MEVLANA=Severek yapıyorum bunları, sevgiyle.

T.ŞEMS=Sen herkesin sevgilisi olmalısın  Celalettin. Birde görelim bakalım hangi kitapları okuyorsun. ?

MEVLANA=Babam, Bilginler sultanı, Bahaeddin Veled’in ve şeyhim Burhaneddin’in… öteki ustaların…

T.ŞEMS=Hep aynı çember içindesin.

Şems, Mevlana’nın teklifini kabul eder ve onun  dergâhında kalmaya başlar. Mevlana’nın hayatını ve çevresini sorgulamaya başlarlar. Mevlana’nın dostları, kitapları, irşad faaliyetleri, gündelik hayatını sorgulamaya başlarlar. Şems,  Mevlana’ya yeni bir hayat, yeni bir ışık önermektedir.

MEVLANA=Ben attığım adımlara dikkat ediyorum.

T.ŞEMS=Kalıplardan kurtul Celalettin! Söylenmeyeni bil, görünmeyeni gör, duyulmayanı duy. Ötelere aklın ötesine ulaş. Duygu denizine, aşk  denizine. Gerçek orda, hayat orda, ölüm orda…

MEVLANA=Sen şeyh ol bende müridin..

T.ŞEMS=Benim, şeyhlik, müritlik gibi ilişkiler hoşuma gitmez. Ben dostluk, arkadaşlık isterim. Fikir yoldaşlığı, durmadan tartışacağım, kavga edeceğim biri.

MEVLANA=Kuş ancak, kendi cinsinden olanlarla uçar. Kendi dengi olmayanla ahbaplık insan için ölümdür. Sen beklediğim dostsun.

T.ŞEMS=Sende aradığım ve bulduğum. Ama dostluk tek yanlı olmaz. Gönülden gönüle pencere vardır… Ve er kişi dostu yüzünden başına ne belalar gelirse ona katlanır.

MEVLANA=Akıllı insan, dostunu başına gelecek belalardan ibret alır.
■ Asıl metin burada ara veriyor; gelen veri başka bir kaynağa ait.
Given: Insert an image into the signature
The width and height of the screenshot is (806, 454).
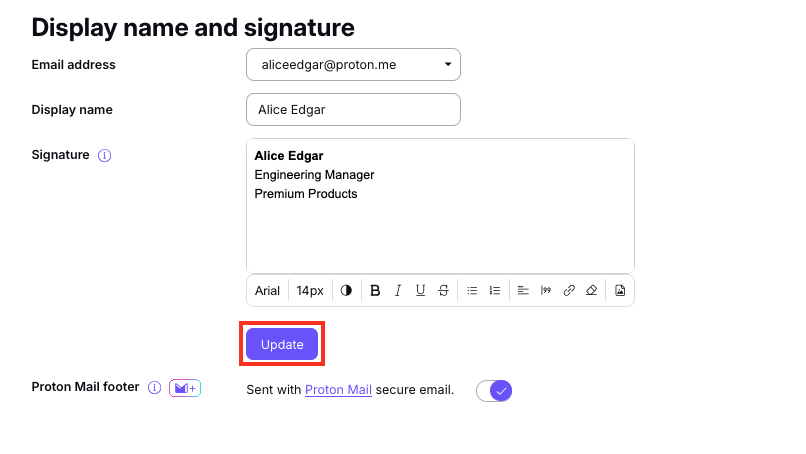Looking at the screenshot, I should point(620,291).
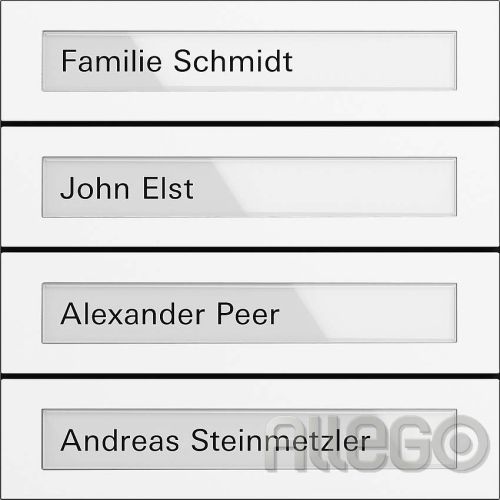Click empty glossy area of Alexander Peer nameplate
The width and height of the screenshot is (500, 500).
pos(368,313)
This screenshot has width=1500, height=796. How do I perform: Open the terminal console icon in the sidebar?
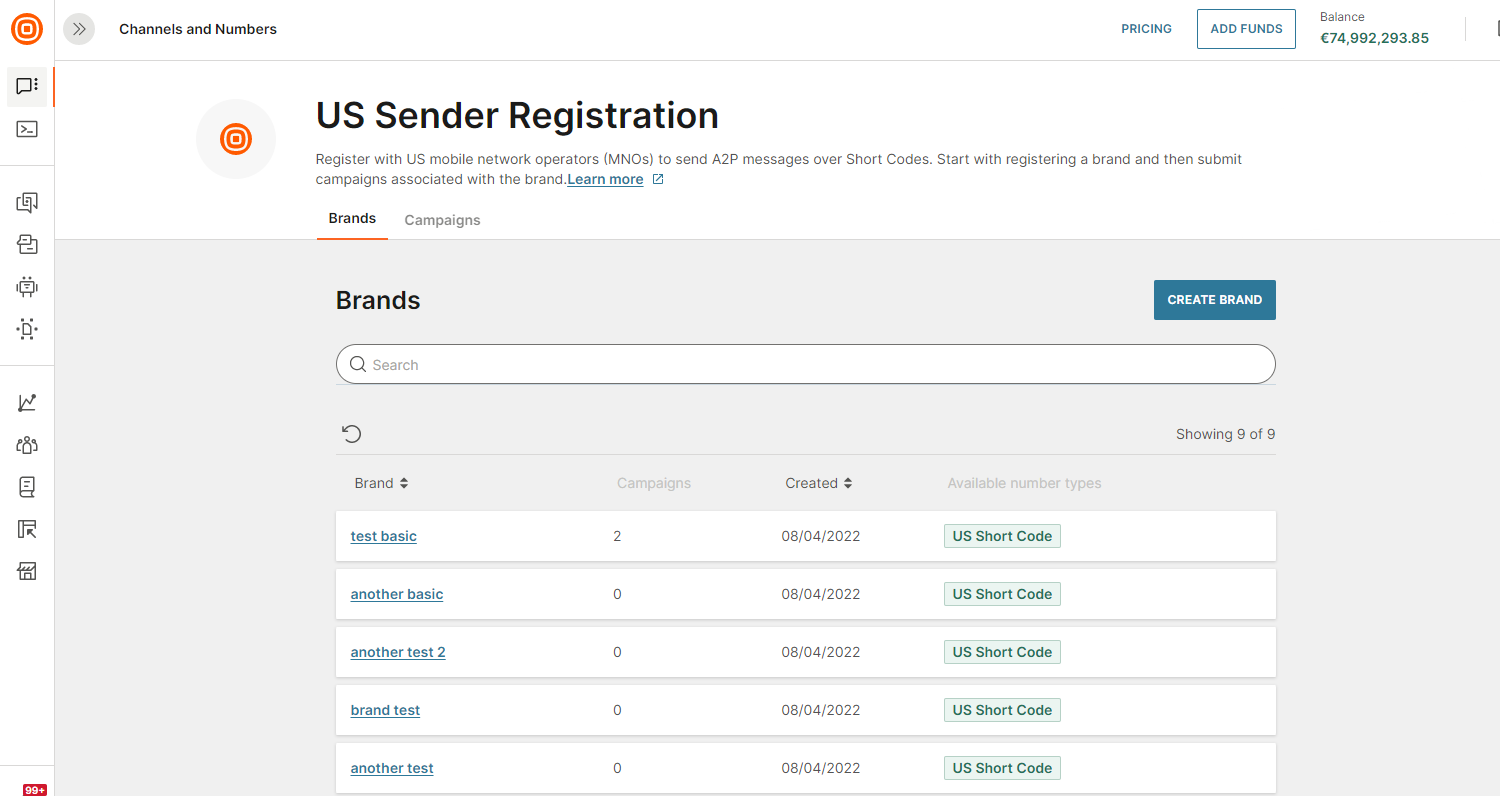(27, 129)
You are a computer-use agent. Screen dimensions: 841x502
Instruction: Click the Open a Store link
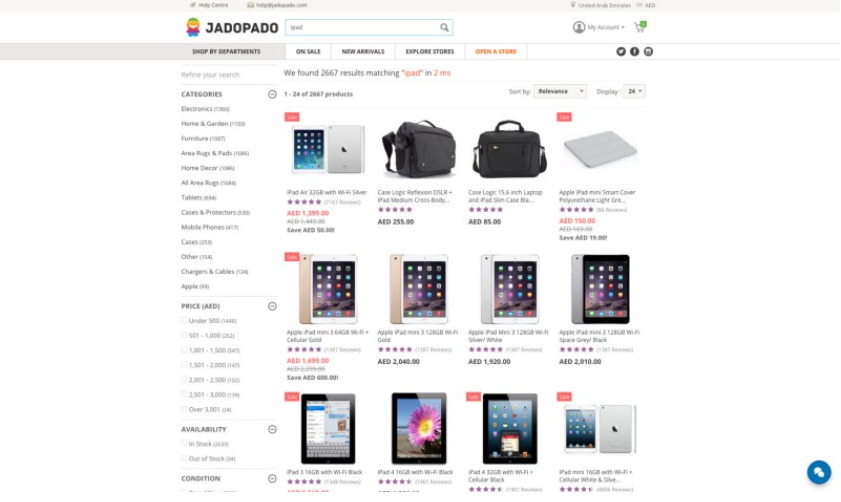tap(496, 51)
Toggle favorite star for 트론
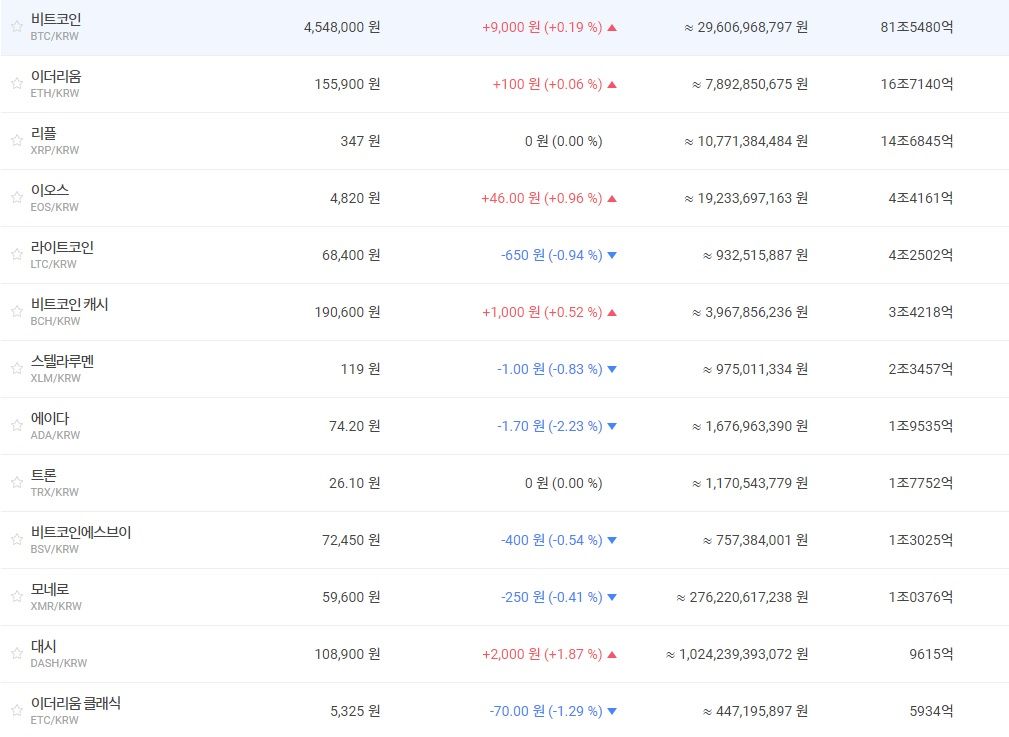Screen dimensions: 1009x737 [x=16, y=483]
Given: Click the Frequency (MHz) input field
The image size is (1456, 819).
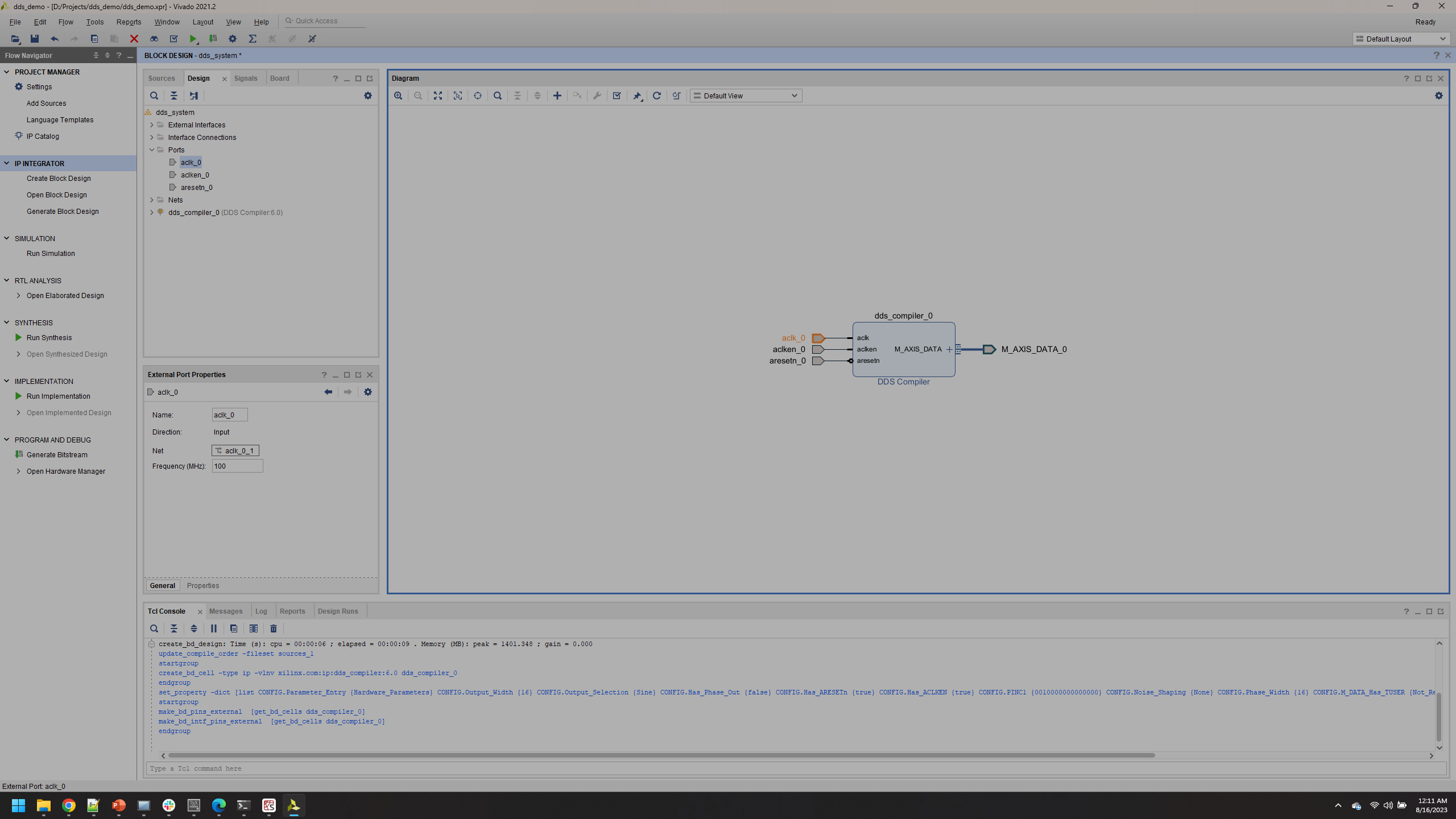Looking at the screenshot, I should click(x=237, y=466).
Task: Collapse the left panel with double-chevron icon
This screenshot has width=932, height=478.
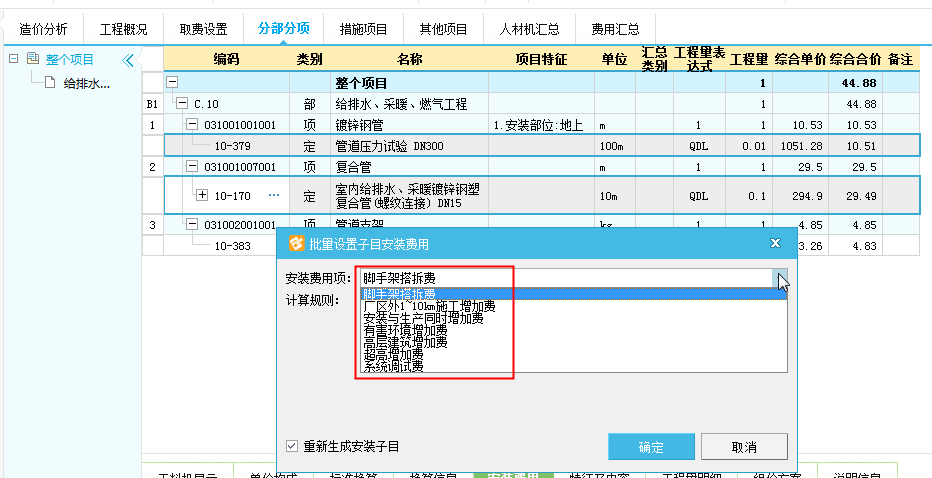Action: 127,60
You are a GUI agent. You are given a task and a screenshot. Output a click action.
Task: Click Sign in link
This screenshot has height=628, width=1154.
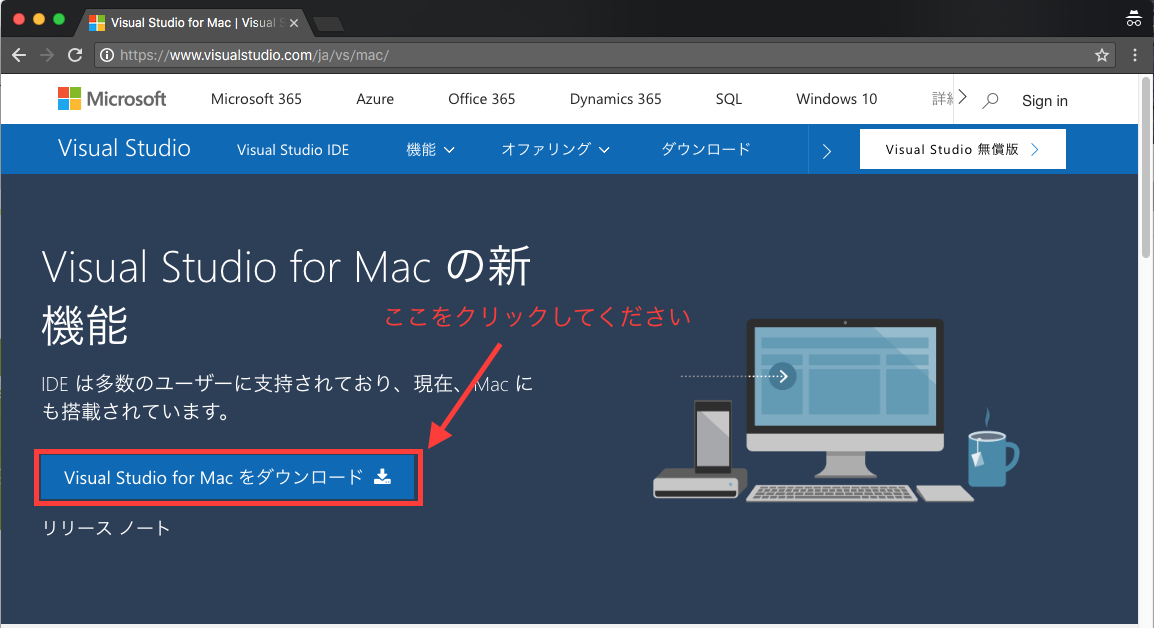pyautogui.click(x=1044, y=100)
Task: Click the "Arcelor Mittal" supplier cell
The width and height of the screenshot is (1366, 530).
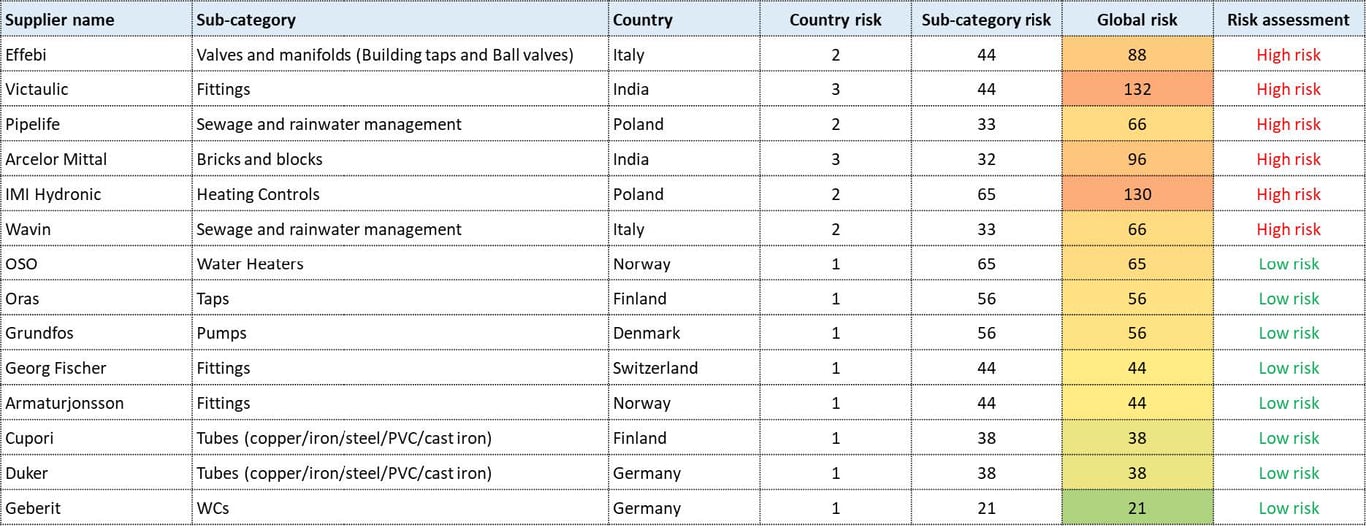Action: pyautogui.click(x=56, y=159)
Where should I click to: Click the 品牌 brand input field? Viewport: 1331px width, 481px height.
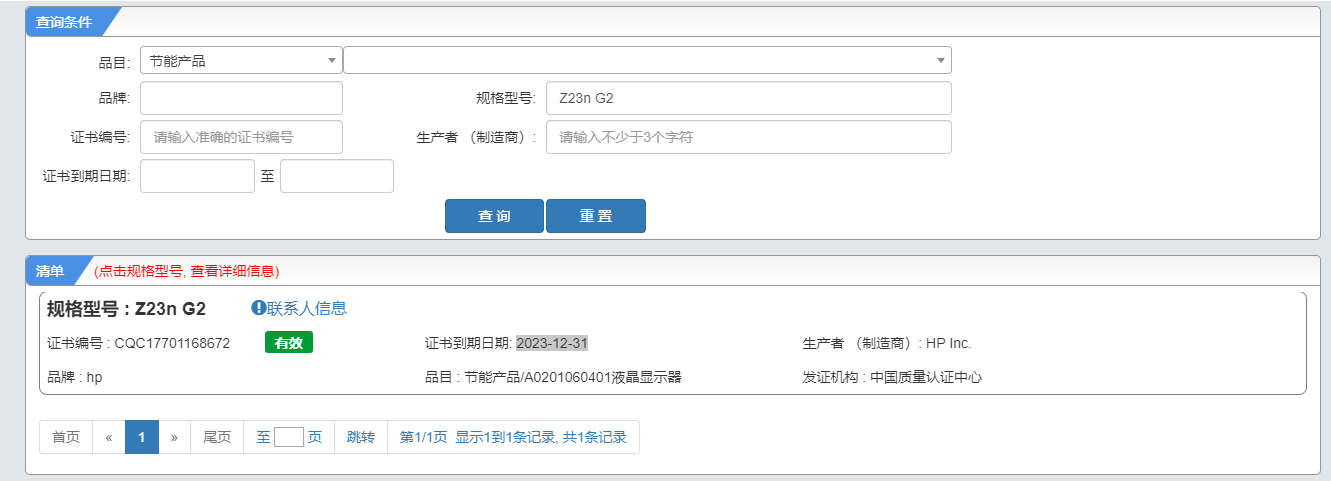(241, 98)
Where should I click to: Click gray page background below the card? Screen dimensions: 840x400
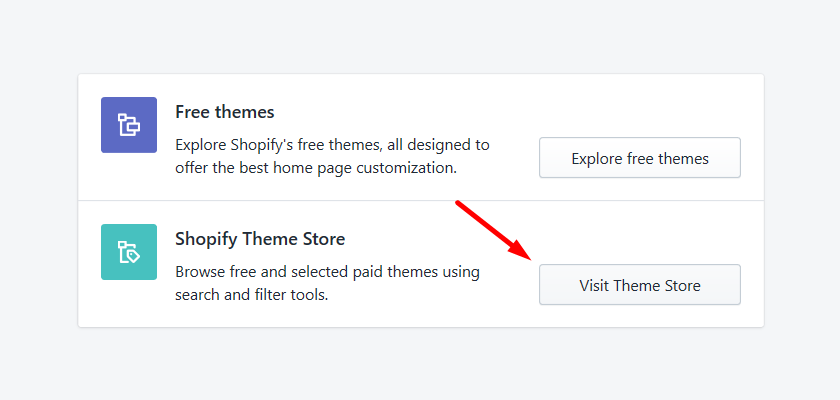point(420,364)
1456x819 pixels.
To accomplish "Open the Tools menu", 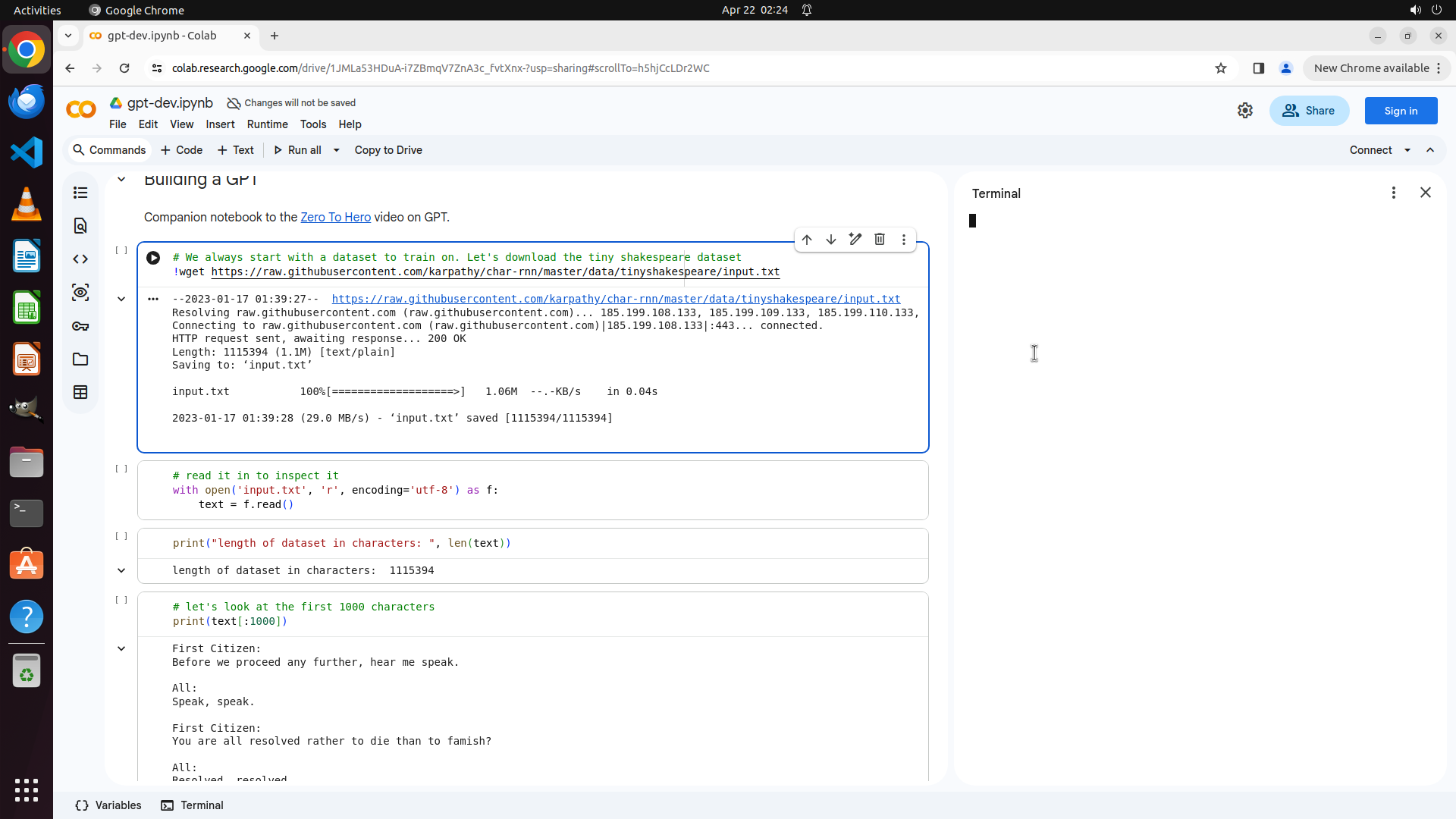I will (312, 124).
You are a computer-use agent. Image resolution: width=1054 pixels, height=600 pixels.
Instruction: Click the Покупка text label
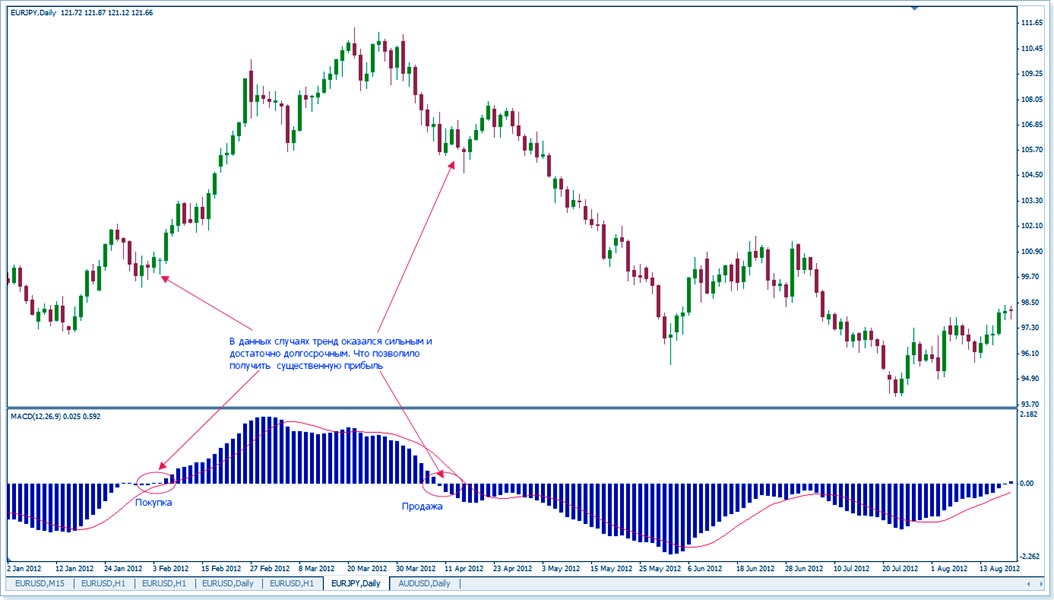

Artık günlerini hep birlikte geçirmekte ve dostluk, gerçek aşk, sadakat ve sırlar alami hakkında konuşmalar ve sohbetler yapmaktadırlar. Her ikisi de birbirlerinde yarım olan, yarım kalan bir şeyleri tamamlamışlar gibidir. Fakat bu birliktelikleri yavaş yavaş Mevlana’nın müritleri ve yakınları tarafından kıskançlık ve öfke ile karşılanmaya başlamıştır. Mevlana, Şems’e kavuştuktan sonra diğer dostlarını ailesini, müritlerini ve sevenlerini ihmal etmeye başlamıştır.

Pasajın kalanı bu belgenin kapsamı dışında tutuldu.